Die berühmteste Reliquie

Jahrhunderte schon dauern die Kontroversen um die berühmteste aller Reliquien, „Sacra Sindone“, das Grabtuch von Turin. Eine der ersten Fragen betrifft die Echtheit solcher Heiligtümer. Sind sie nach wissenschaftlichen Kriterien authentisch, und wenn nicht, was soll dann ihre Präsentation? Die bis heute anhaltende intensive Debatte unter Theologen, Historikern, Naturwissenschaftlern und Forschern liefert plausible Argumente für die Authentizität genauso wie für die Möglichkeit einer Fälschung.

Für die Gläubigen zeigt das Tuch die materialisierte Grundbotschaft des Evangeliums, ein nicht von Menschenhand gemachtes Abbild vom Leib des Herrn als Zeugnis seiner Auferstehung. Erfüllt sehen sie die Prophezeiungen des Alten Testaments und die Botschaften der Evangelien.

Ist es wirklich Jesus auf dem Turiner Grabtuch?

„Wer ist der Mann auf dem Tuch? — Eine Spurensuche“ heißt die Wanderausstellung, die seit 2013 in Europa gezeigt wird und bisher weit über 120.000 Besucher im deutschsprachigen Raum verzeichnet. Von 28. April bis 14. Juni gastiert die Ausstellung in Linz in der Krypta der Karmelitenkirche an der Landstraße. Besucher können mit der angebeteten und angezweifelten Reliquie gewissermaßen auf Tuchfühlung gehen.

Mittelpunkt dieser vom Souveränen Malteser-Ritter-Orden konzipierten Ausstellung ist das detailgetreu reproduzierte Grabtuch in Originalgröße und eine elektronisch generierte Figur, die ebenfalls in Originalgröße dem Abdruck auf dem Tuch entspricht. Die weiteren Exponate, unter anderem eine Dornenhaube und Nägel, die zur damaligen Zeit bei einer Kreuzigung verwendet wurden, bieten Anregung zu Diskussion und Meditation.
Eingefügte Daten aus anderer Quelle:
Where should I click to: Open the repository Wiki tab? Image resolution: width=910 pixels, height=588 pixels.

Wissenschaftliches und Historisches

25 Stelen und Bildtafeln erläutern wissenschaftliche Ergebnisse, informieren über historische Hintergründe und den aktuellen Stand der Forschung. Gleichwertig öffnen sie theologische Sichtweisen und biblische Grundlagen als spirituellen Zugang.
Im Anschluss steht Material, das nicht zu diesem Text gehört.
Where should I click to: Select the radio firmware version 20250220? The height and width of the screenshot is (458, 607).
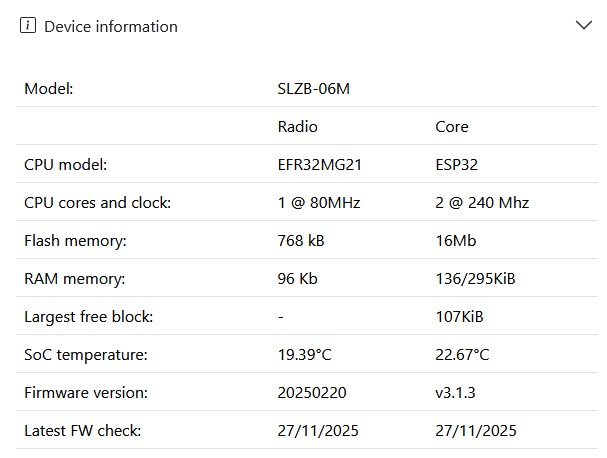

Das Original dieses Kirchenschatzes der besonderen Art wird wohltemperiert aufbewahrt, in einem dick gepanzerten Spezialschrein gefüllt mit einem schützenden Gasgemisch. Nur selten dürfen Erwählte einen Blick drauf werfen — zuletzt, live im Fernsehen übertragen, der Turiner Erzbischof am Karsamstag 2020 anlässlich der Covid-Pandemie. Die nächste öffentliche Ausstellung ist für das Heilige Jahr 2025 vorgesehen.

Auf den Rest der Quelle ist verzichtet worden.